Mission74.後方支援支部の契約
日曜って用事がなんにもないとニート日和になっちゃいます……
「『忌鬼』による攻撃により、戦車が一時撤退します!本部直轄部隊、サポートを願います!」
「負傷者は無理をせず、撤退してください!」
「医療支部に通達。負傷者あり、直ちに治療を願います!」
一方、その頃
オペレーター室で四方八方から聞こえてくる声。全ての声は緊迫感に包まれている。大量のパソコンには様々な情報と遊撃部隊が送ってきた映像が絶え間なく映し出されている。小乃刃は両腕を組ながらそれを神妙な面持ちで見ていた。自分も戦場に行き、他の者達と闘いたい。けれど、自分にはその力がない。そう、ないのだ。
だが
「朱鳥ちゃん」
妃翠に呼ばれて小乃刃は顔を上げた。そこにはヘッドフォンを片耳だけ外した妃翠がパソコンに少し背を向けてこちらを見ていた。小乃刃がなんだ?と首を傾げると妃翠は呆れたようにため息をつき、言う。
「なに考えてんのかは分かるけどさ、あの子らを信じなって」
そう言われて小乃刃は驚いたように目を開いた。
「信じているさ、私の教え子達だ。ただ」
「ただ?」
「……………あいつらの力になれない事が悔しい」
悲しそうに笑う小乃刃に妃翠は分かっていたのに困惑してしまった。小乃刃には闘う力はある。十二分にある。しかしそれは人間や神様に対しての力。契約を結んでいたが、神の死により『禁忌』に対抗する力は今や彼女にはない。せいぜい、『忌鬼』や『アラーヴァ』を蹴散らすほどの力と『禁忌』に攻撃を少しだけ加える事(ものの見事に傷つける事など出来ない)しかない。だが、彼女がまた神と契約を結べば『禁忌』と闘う事は出来るのだ。しかしそれを彼女はしない。彼女がそれを拒むから。理由は定かではないが一つ言える事は、小乃刃は死んだ神と将来、結婚する約束をしていた。つまり、今でも愛しているのだ。自らを守って死んでしまった彼の神様を。
その事実を知っているからこそ、妃翠は困惑したのだ。小乃刃の事情を知るのはごくわずかだ。まだ、彼の神を想っているからこその配慮なのか、それとも彼女自身の問題なのか。
妃翠の表情に小乃刃は心配するなと笑ってみせる。それがまた、彼女を不安にさせるとも知らずに。
「先輩!大変です!」
ソラの緊迫した声に2人はハッとした。妃翠がヘッドフォンをつけ直し、パソコン画面を見て、驚いた。そして、無理やり口角を上げて笑った。喉から乾いた声が漏れる。

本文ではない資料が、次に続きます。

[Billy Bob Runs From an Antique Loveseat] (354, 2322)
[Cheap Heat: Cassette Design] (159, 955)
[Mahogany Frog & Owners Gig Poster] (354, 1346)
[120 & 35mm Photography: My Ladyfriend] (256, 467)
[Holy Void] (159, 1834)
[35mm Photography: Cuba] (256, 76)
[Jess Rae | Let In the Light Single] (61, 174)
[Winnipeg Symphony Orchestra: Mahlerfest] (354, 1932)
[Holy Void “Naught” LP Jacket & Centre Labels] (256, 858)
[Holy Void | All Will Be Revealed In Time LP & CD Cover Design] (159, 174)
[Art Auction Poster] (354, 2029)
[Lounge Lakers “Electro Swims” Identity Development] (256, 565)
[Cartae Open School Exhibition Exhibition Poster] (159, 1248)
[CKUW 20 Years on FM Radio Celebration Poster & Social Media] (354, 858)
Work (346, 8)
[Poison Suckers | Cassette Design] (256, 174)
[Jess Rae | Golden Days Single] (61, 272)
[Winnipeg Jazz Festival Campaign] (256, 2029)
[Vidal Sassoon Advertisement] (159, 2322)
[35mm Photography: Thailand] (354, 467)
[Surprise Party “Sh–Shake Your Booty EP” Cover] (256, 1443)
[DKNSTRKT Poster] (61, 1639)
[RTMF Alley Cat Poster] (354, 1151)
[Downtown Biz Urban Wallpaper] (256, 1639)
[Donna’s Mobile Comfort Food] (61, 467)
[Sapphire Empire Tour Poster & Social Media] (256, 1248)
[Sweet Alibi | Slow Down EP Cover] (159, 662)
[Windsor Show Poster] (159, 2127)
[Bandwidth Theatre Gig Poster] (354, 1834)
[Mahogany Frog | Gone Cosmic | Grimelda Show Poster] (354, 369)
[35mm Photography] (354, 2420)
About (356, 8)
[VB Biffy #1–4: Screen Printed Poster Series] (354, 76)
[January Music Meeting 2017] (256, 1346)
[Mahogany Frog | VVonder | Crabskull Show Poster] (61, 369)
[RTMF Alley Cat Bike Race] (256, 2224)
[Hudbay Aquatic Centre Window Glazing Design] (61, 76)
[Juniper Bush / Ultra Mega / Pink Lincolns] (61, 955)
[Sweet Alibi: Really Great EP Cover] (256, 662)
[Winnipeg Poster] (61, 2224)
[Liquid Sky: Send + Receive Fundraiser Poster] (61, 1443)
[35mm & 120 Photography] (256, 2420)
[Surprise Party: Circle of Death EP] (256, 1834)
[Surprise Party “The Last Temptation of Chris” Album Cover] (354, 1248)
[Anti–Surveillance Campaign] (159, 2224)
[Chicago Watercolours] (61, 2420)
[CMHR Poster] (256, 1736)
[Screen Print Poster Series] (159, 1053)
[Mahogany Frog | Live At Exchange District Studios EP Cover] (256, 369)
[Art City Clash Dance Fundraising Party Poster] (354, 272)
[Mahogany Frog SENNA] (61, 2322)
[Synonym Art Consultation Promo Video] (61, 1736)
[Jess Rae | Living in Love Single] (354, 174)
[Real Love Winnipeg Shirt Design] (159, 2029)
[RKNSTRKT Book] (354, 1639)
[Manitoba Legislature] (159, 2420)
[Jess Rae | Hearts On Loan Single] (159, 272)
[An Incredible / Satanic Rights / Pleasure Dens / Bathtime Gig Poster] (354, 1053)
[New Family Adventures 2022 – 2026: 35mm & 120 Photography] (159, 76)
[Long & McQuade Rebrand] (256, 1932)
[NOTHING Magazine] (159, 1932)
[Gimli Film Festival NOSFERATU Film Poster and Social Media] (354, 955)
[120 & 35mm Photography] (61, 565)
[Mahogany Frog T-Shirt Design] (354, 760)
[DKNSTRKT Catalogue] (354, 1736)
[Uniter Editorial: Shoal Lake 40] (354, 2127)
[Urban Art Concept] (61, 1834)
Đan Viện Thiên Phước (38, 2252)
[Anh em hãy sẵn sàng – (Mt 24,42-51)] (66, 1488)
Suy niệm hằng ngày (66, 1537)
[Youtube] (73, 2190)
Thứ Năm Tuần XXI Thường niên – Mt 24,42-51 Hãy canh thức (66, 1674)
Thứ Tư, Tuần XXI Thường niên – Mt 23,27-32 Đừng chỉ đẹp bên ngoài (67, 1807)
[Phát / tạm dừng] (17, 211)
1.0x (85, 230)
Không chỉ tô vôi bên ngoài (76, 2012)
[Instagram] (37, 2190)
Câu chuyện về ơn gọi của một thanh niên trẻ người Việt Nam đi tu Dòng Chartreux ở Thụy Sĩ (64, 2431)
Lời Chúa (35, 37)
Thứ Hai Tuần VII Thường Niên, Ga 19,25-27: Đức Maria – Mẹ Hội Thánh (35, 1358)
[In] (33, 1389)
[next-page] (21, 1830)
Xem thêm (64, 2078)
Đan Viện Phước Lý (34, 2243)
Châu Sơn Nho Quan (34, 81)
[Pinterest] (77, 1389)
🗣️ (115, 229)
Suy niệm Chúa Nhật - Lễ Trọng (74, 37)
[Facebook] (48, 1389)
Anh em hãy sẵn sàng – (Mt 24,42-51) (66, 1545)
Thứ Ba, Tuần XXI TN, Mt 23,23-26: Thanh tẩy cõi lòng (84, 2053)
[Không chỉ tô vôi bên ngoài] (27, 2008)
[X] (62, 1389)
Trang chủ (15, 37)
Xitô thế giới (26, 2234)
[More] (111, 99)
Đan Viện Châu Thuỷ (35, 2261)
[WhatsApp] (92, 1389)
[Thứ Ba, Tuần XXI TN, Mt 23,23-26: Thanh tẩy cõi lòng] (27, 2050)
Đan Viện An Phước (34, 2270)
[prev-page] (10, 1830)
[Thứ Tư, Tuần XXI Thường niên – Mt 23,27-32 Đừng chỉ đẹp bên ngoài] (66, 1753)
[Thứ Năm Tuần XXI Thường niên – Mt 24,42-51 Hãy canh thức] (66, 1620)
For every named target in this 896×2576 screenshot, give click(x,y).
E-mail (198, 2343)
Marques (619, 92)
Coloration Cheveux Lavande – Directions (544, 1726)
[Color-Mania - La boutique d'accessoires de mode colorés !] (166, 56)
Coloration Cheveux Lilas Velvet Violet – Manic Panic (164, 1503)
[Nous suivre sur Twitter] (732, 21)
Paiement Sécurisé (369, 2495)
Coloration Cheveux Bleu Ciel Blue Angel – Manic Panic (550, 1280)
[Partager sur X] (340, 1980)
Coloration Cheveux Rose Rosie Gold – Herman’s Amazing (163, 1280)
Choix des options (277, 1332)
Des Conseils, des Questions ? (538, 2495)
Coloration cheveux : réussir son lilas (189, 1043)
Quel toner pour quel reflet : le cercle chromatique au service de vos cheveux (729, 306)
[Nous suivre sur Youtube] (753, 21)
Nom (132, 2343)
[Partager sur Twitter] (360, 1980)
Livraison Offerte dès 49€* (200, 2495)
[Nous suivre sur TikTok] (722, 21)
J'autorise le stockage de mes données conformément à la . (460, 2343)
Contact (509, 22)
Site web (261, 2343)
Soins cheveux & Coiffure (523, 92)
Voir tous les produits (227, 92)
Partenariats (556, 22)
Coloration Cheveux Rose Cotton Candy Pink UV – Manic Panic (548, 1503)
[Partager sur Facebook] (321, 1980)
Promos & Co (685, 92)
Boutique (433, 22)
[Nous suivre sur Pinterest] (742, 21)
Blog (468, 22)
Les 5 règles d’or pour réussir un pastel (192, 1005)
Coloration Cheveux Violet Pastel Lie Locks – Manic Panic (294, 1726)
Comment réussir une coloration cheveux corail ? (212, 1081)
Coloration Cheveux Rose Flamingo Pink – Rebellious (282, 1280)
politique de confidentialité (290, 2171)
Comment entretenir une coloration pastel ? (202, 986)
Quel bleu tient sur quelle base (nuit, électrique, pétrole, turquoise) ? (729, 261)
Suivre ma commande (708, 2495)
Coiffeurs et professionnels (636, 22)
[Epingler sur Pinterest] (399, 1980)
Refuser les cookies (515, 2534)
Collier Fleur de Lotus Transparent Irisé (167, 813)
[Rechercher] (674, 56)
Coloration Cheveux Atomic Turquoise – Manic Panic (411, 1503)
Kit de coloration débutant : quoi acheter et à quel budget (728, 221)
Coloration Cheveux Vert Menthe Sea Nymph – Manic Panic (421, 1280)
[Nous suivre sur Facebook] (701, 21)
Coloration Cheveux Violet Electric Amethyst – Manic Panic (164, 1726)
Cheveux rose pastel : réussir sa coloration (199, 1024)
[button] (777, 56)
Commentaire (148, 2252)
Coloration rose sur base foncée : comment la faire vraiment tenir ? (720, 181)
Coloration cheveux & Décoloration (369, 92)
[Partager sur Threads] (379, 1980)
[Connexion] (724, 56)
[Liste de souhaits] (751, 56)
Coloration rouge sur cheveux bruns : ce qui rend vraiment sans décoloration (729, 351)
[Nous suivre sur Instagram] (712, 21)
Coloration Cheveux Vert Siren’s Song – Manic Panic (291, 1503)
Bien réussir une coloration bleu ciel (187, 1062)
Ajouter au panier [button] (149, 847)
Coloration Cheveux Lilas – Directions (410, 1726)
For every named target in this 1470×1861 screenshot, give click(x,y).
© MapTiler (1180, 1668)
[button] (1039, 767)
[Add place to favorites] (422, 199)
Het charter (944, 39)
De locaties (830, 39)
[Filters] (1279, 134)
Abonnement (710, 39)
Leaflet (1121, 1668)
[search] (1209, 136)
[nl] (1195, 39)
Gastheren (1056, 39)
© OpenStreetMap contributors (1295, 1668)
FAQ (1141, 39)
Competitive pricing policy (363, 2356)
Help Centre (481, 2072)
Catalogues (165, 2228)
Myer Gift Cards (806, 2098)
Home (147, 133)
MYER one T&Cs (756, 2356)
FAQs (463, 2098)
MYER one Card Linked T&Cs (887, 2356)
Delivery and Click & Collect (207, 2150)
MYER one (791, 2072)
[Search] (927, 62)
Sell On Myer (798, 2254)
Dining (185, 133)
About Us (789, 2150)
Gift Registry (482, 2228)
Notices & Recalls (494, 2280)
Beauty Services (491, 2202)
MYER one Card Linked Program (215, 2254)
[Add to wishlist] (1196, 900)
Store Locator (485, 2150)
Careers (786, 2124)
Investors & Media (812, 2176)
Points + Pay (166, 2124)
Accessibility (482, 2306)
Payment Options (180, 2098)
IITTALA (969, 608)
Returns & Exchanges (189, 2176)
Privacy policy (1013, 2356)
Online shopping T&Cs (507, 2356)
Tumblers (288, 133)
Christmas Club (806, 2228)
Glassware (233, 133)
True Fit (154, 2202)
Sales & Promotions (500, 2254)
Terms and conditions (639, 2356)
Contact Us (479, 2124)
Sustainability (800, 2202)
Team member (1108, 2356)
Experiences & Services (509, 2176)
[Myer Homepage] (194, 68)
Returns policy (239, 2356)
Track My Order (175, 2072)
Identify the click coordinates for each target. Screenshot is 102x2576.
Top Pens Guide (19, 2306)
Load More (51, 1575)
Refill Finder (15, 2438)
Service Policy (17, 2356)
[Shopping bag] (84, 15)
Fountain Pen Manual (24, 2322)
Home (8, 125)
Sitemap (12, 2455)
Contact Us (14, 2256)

「ハハ…第三波が、第二波より規模がデカイなんて聞いてない」
妃翠が見るパソコン画面には『忌鬼』と『アラーヴァ』を表す赤い無数のアイコンが戦闘支部の前に現れていた。戦闘支部は今までの第二波でかなり疲労困憊状態だ。もう数名が怪我のために撤退している。中に突入して行った彼らが帰って来るまでの辛抱だが、その『忌鬼』達は中にまで侵入しようとしていた。戦闘支部の合間を縫って中に侵入し、作戦の邪魔をする気か。
バンッ!と妃翠は机に拳を叩きつけた。
「此処で、終わってたまるか…後輩ちゃん!出れそうなやつに連絡をいr「私が行く」!?」
遮られた声に妃翠とソラは振り返った。そこにいるのは小乃刃だけ。真剣な瞳で行くと告げている。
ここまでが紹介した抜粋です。